# Data to process

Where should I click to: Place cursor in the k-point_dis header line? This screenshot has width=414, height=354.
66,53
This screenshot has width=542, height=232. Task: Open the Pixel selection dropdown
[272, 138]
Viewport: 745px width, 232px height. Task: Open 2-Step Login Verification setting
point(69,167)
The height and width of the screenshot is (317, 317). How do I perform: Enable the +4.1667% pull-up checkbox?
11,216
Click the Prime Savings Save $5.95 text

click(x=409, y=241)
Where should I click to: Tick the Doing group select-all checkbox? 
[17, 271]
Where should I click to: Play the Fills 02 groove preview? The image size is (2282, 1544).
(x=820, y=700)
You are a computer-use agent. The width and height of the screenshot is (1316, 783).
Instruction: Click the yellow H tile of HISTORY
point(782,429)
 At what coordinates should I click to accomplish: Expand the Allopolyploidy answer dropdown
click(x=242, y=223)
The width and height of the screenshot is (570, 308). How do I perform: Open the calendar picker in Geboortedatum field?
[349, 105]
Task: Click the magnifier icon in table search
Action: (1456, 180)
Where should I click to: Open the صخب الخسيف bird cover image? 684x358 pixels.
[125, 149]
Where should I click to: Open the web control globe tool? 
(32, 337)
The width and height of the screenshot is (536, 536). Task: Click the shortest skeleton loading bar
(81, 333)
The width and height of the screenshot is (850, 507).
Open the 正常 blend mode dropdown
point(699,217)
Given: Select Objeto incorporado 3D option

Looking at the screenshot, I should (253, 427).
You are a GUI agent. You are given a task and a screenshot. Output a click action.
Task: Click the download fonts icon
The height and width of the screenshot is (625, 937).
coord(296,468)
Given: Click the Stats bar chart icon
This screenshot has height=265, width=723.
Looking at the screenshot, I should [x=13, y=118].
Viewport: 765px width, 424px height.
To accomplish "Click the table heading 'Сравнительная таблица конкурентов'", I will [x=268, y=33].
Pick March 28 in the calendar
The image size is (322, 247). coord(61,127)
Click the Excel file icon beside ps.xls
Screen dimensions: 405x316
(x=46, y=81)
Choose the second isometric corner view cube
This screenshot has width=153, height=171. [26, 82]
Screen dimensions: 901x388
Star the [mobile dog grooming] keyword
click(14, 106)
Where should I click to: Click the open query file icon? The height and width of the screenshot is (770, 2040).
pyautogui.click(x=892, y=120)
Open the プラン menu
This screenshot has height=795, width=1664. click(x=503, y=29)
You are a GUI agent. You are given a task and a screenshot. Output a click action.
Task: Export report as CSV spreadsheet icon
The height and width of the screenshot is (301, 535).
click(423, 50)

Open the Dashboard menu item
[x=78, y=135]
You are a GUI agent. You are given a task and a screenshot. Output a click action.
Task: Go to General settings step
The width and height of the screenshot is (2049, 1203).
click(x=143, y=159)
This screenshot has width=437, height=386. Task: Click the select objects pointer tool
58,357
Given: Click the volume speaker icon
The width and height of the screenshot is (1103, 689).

# Directions for this task
Copy the entries verbatim, from the start through the line containing "click(x=242, y=223)", including both ends.

# Output for this task
Where should I click to: Place cursor in the k-point_dis header line? This screenshot has width=414, height=354.
66,53
This screenshot has width=542, height=232. Task: Open the Pixel selection dropdown
[272, 138]
Viewport: 745px width, 232px height. Task: Open 2-Step Login Verification setting
point(69,167)
The height and width of the screenshot is (317, 317). How do I perform: Enable the +4.1667% pull-up checkbox?
11,216
Click the Prime Savings Save $5.95 text

click(x=409, y=241)
Where should I click to: Tick the Doing group select-all checkbox? 
[17, 271]
Where should I click to: Play the Fills 02 groove preview? The image size is (2282, 1544).
(x=820, y=700)
You are a computer-use agent. The width and height of the screenshot is (1316, 783).
Instruction: Click the yellow H tile of HISTORY
point(782,429)
 At what coordinates should I click to accomplish: Expand the Allopolyploidy answer dropdown
click(x=242, y=223)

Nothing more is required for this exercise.